> **Work to complete**:
Using the data that follows, output only the lines from the line with "This screenshot has height=272, width=481." up to and including the line with "Click the series", exactly, leaving pictures aside.

*** Exercise material Section Begins ***

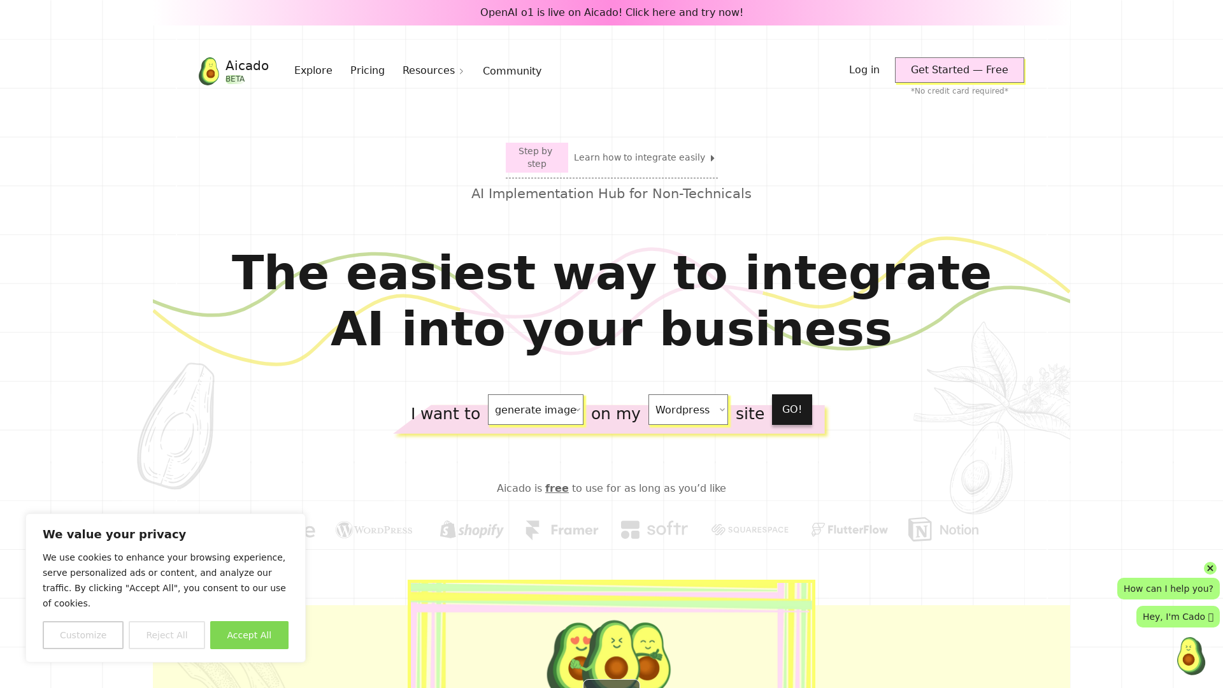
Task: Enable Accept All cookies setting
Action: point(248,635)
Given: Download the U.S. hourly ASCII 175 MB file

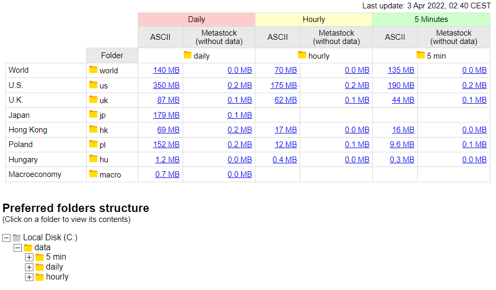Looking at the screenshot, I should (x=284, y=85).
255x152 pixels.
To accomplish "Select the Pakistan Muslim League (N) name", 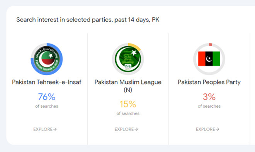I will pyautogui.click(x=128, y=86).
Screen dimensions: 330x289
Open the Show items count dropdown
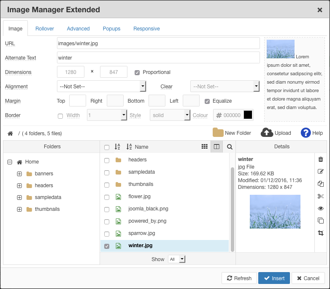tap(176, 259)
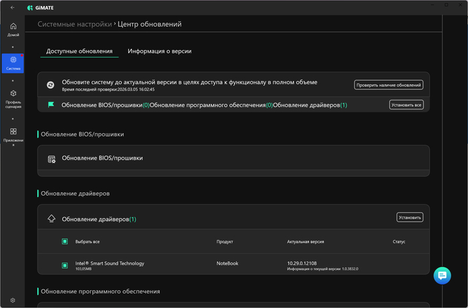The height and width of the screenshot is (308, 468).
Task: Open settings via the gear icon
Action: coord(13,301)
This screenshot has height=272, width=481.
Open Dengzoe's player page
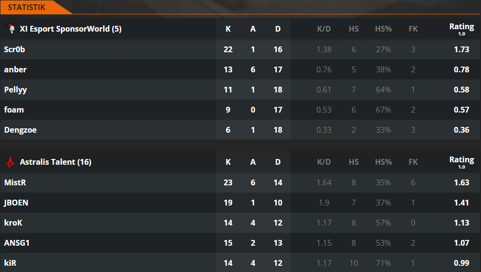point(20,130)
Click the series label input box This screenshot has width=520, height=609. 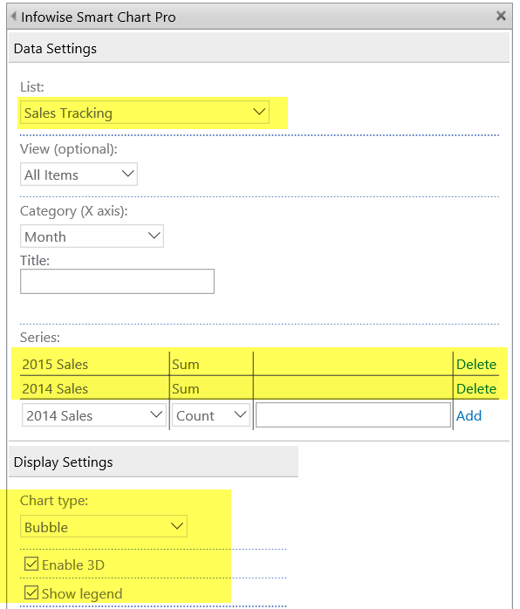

*** Exercise material Section Ends ***
*** Exercise material Section Begins ***

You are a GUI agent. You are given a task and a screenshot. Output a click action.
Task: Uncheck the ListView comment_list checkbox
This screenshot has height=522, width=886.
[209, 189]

*** Exercise material Section Ends ***

> **Written reply**:
This screenshot has height=272, width=481.
Open Dengzoe's player page
point(20,130)
Click the series label input box This screenshot has width=520, height=609. 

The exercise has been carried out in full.